DO THIS
Reproduce the listing verbatim, starting with the line that contains "Where should I click to: Open Jane" and going on through the line that contains "[x=549, y=318]", both included.

<<<<

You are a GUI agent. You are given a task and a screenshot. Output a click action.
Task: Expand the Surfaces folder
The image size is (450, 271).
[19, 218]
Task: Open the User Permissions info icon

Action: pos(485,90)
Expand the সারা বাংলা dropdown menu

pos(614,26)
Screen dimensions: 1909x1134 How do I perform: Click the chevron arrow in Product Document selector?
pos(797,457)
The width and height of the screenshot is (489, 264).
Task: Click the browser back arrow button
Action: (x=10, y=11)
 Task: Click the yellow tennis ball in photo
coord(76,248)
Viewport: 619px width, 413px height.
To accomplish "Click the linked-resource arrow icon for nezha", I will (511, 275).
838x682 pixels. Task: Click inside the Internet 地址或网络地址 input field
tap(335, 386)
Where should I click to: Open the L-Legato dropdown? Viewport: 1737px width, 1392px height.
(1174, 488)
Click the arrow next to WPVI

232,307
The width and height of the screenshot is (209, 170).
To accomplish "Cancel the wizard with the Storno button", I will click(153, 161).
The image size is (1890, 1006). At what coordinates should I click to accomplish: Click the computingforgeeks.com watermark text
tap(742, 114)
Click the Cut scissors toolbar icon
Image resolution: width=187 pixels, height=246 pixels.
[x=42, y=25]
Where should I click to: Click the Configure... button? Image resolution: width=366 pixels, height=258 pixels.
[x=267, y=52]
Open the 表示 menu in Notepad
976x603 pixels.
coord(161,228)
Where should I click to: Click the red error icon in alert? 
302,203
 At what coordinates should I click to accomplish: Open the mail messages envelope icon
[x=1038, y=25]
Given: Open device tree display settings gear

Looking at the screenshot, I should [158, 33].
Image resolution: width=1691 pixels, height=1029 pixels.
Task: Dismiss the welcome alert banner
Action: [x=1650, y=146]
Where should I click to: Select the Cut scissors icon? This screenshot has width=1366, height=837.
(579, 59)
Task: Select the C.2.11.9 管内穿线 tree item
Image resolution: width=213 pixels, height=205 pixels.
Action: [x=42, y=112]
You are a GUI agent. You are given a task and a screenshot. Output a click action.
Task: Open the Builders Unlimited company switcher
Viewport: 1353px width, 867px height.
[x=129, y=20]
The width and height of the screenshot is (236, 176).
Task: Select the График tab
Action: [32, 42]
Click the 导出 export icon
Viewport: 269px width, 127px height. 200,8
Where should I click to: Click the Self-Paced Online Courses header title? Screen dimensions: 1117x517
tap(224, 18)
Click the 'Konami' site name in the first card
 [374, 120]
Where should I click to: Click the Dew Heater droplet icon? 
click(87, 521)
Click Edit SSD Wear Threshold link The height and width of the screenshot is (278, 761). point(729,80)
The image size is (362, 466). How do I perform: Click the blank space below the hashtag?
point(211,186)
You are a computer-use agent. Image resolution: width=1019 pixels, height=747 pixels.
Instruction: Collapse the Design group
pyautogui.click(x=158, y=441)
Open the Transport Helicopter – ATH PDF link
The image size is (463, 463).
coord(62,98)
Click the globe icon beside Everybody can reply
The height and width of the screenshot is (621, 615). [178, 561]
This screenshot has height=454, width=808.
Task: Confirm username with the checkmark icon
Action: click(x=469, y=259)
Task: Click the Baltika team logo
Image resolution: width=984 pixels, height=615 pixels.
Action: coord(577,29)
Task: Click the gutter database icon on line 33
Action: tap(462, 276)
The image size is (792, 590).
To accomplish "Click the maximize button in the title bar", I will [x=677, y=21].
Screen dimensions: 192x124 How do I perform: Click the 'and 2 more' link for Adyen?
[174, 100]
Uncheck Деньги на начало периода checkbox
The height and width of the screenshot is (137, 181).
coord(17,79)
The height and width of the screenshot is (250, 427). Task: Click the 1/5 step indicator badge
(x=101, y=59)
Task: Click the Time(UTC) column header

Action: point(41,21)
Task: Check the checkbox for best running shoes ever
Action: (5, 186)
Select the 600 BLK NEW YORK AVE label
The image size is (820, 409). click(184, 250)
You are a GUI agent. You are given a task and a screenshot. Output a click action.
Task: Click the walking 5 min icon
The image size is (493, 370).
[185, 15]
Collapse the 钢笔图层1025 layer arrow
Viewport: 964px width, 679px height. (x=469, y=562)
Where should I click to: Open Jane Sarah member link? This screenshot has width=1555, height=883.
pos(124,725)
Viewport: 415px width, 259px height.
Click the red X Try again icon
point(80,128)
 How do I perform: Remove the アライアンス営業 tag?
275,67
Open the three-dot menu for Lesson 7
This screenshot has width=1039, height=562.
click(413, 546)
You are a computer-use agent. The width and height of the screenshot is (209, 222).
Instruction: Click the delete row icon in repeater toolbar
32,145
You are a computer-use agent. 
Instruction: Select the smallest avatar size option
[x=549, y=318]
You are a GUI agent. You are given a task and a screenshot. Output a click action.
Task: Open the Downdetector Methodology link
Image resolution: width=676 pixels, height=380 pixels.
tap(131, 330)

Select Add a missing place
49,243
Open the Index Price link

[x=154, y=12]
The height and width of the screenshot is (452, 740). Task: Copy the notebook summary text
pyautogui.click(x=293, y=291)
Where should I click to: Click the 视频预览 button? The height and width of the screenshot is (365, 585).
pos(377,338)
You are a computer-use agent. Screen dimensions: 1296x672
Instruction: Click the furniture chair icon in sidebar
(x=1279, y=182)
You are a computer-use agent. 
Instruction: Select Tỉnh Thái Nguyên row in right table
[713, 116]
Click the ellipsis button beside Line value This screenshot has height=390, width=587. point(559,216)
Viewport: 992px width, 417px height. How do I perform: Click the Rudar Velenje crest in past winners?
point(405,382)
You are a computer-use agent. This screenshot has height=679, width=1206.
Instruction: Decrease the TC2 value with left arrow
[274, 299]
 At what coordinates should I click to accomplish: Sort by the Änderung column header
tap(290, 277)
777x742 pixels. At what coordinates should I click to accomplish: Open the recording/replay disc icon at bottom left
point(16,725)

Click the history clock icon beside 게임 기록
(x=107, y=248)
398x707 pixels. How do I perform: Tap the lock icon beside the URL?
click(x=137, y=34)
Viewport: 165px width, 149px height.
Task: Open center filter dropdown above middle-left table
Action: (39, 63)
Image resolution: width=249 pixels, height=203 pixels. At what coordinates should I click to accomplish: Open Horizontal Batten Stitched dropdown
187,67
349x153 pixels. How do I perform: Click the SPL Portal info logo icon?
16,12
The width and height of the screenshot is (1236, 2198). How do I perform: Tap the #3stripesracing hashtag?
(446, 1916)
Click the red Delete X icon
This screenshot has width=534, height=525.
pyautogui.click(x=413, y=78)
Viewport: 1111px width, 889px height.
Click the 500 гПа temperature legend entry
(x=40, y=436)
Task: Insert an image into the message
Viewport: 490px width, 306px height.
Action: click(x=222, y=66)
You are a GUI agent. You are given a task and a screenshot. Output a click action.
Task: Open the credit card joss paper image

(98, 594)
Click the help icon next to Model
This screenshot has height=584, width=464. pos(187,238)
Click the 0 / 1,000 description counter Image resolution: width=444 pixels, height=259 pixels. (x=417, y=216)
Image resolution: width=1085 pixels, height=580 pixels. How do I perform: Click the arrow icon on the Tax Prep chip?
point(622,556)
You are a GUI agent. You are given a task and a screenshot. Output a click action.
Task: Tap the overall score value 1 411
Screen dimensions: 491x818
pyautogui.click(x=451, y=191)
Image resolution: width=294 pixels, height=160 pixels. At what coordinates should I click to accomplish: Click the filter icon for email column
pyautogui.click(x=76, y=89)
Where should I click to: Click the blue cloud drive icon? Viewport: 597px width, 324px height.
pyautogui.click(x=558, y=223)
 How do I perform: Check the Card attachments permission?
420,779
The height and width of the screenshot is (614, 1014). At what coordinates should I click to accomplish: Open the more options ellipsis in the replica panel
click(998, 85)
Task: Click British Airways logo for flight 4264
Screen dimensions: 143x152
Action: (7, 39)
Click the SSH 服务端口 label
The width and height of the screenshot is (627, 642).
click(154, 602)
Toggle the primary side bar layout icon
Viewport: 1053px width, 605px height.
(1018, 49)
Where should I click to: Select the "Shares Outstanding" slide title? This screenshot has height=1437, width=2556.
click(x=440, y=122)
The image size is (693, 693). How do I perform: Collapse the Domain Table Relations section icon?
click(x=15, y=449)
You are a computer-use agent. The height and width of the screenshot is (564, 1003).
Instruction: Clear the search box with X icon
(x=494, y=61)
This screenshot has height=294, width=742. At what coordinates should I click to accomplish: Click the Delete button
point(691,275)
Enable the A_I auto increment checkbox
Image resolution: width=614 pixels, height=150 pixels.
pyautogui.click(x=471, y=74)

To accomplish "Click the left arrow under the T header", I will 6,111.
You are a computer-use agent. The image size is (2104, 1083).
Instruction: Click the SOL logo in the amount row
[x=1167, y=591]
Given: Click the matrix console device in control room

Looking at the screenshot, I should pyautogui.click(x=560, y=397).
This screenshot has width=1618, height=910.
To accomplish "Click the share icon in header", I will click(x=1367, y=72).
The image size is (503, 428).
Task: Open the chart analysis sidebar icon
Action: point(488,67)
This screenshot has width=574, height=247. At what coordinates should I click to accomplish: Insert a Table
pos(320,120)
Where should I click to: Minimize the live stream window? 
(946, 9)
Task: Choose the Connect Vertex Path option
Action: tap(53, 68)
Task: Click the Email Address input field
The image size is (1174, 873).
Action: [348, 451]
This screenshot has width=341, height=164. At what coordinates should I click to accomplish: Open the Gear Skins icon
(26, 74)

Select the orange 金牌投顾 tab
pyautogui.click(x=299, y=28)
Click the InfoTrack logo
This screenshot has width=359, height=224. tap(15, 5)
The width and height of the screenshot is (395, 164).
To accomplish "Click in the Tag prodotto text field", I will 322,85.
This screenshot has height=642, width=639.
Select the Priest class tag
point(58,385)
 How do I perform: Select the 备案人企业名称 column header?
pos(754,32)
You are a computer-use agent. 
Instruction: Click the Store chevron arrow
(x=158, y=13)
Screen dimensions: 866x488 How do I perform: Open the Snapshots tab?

>>>>

SOLUTION TO THE EXERCISE
Where should I click to: Open Jane Sarah member link? This screenshot has width=1555, height=883.
pos(124,725)
Viewport: 415px width, 259px height.
Click the red X Try again icon
point(80,128)
 How do I perform: Remove the アライアンス営業 tag?
275,67
Open the three-dot menu for Lesson 7
This screenshot has width=1039, height=562.
click(413, 546)
You are a computer-use agent. The width and height of the screenshot is (209, 222).
Instruction: Click the delete row icon in repeater toolbar
32,145
You are a computer-use agent. 
Instruction: Select the smallest avatar size option
[x=549, y=318]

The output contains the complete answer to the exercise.